Cette incertitude sur l'ampleur de la grippe saisonnière explique peut-être celle qui affecte la définition de la grippe pandémique, qu'a modifiée l'OMS.
C'est le deuxième point que je voudrais aborder : la grippe pandémique est ce que l'OMS décide qu'elle est.
L'OMS a dit n'avoir pas modifié la définition de la grippe pandémique, mais c'est faux. Un logiciel Internet, Wayback Machine, permet de retrouver les anciennes définitions. De 2003 à 2009, il y a pandémie lorsqu'apparaissent « plusieurs épidémies simultanées à travers le monde avec un grand nombre de décès et de maladies ».
Ce critère lié à la gravité à disparu en mai 2009 de la définition de l'OMS, comme l'a montré un étudiant doctorant à Harvard, Peter Doshi.
Les premiers clichés, pris Peter Doshi, remontent au 1 er mai à minuit. De 2003 à 2009, les documents de l'OMS utilisent l'ancienne définition ; on trouve également des déclarations qui sont une source de confusion, ainsi que je l'ai montré au Conseil de l'Europe. On a ainsi différentes versions de ces définitions. Il existe également des preuves du fait que le CDC d'Atlanta disait exactement la même chose.
La définition a été modifiée et la gravité a disparu ; plus récemment, nous avons eu des preuves que l'OMS modifie le contenu de ses pages web sans changer la date affichée sur ces pages. Ce sont des faux en écritures !
Vous trouverez cela sur le British Medical Journal (BMJ) ; Peter Doshi a téléchargé ces documents trouvés par le biais de Google ; ces traces ne sont pas près de disparaître, à la différence des documents de l'OMS ! Nous vivons une ère intéressante, comme le dit la malédiction chinoise !
Le troisième point que je souhaite aborder concerne les experts.
On a beaucoup parlé du rôle des experts. Ne me qualifiez surtout pas d'expert : je ne suis pas expert ! Ni les experts, ni les médias ne se sont fondés sur des preuves.
Il existe une « mentalité de groupe » (group think), selon le terme utilisé par Harvey Fineberg à propos de « l'épidémie qui n'a jamais existé », celle de grippe porcine aux Etats-Unis en 1976.
Les experts « leaders d'opinion clés » (« key opinions leaders » ou KOL), comme les appellent les agences de communication, n'apparaissent pas spontanément.
Ils sont recrutés assez jeunes, ils peuvent être « fabriqués » pendant des années. Ces leaders d'opinion sont chargés de faire passer des messages clés.

§

* Consignes:
1. Relevez toutes les années mentionnées dans le texte proposé.
2. D'après le texte proposé, qui a montré que le critère lié à la gravité avait disparu de la définition de l'OMS ?
3. Résumez en deux phrases le paragraphe du texte proposé qui commence par « L'OMS a dit n'avoir pas modifié », sans perdre ses faits principaux.

* Données fournies:
§

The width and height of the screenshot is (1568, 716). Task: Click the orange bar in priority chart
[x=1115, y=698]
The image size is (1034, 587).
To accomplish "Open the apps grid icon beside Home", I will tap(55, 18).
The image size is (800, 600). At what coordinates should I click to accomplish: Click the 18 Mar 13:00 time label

§

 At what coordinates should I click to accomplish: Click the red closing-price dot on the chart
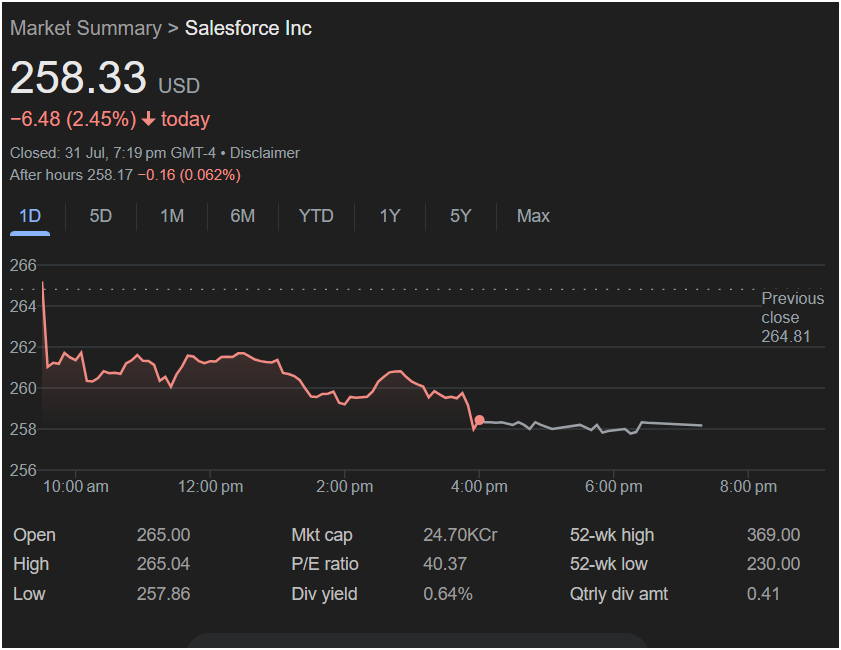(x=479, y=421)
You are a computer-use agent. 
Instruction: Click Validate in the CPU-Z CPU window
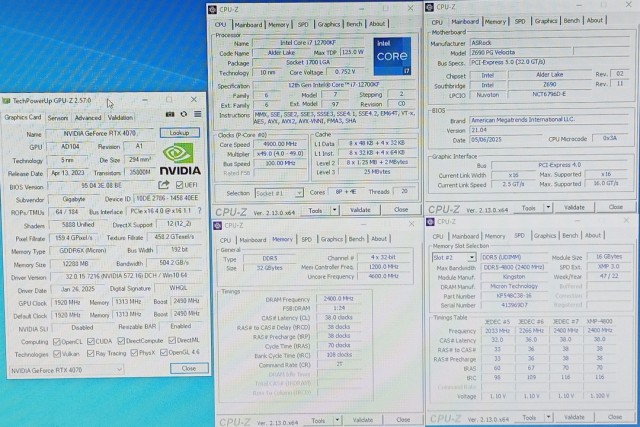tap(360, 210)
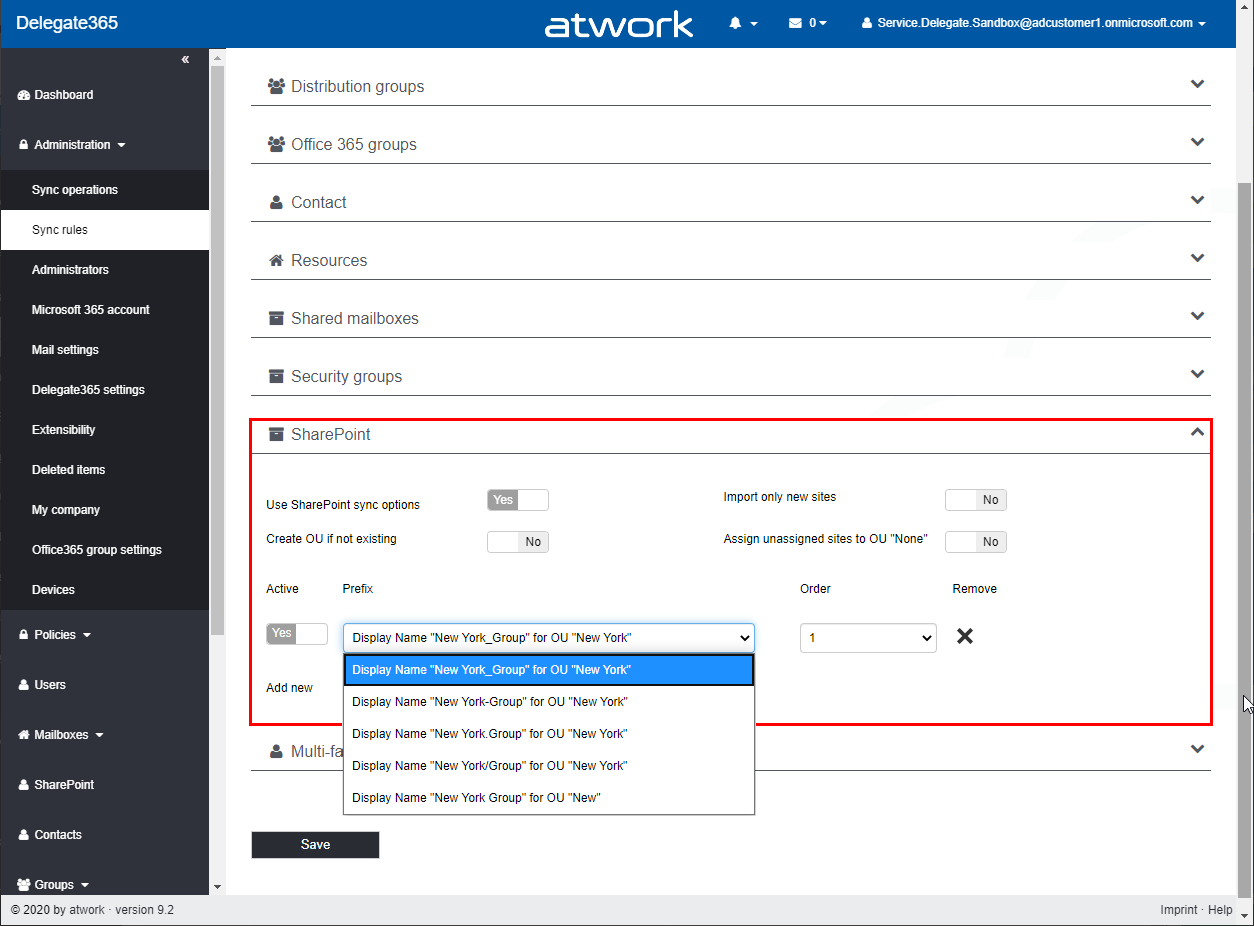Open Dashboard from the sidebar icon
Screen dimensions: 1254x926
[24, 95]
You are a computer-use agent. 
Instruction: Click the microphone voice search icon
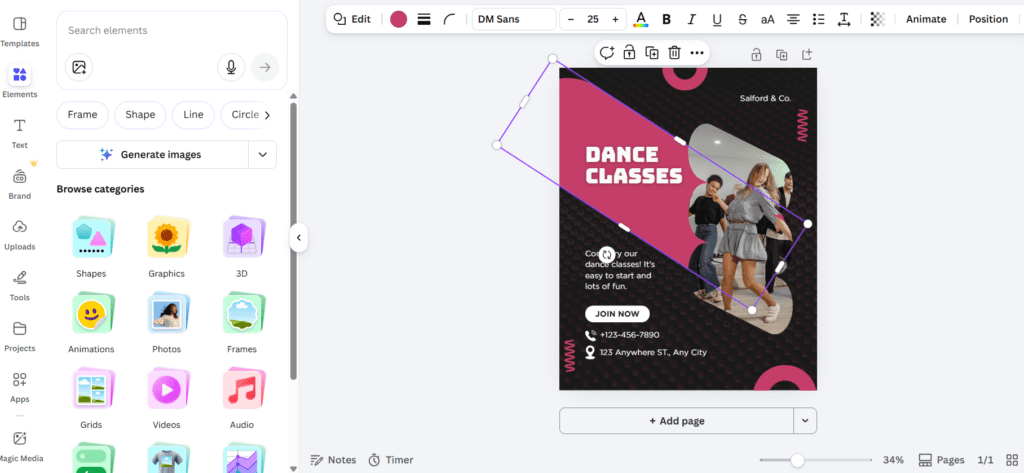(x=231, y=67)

§

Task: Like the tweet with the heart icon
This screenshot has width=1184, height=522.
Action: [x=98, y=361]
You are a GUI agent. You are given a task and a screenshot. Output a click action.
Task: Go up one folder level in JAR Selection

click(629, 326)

§

* Corrigé des exercices:
1. 2003, 2009, 1976

2. Peter Doshi, un étudiant doctorant à Harvard.

3. Contrairement à ce qu'affirme l'OMS, la définition de la grippe pandémique a bien été modifiée, et le logiciel Internet Wayback Machine permet d'en retrouver les anciennes versions. De 2003 à 2009, la pandémie se définissait par « plusieurs épidémies simultanées à travers le monde avec un grand nombre de décès et de maladies ».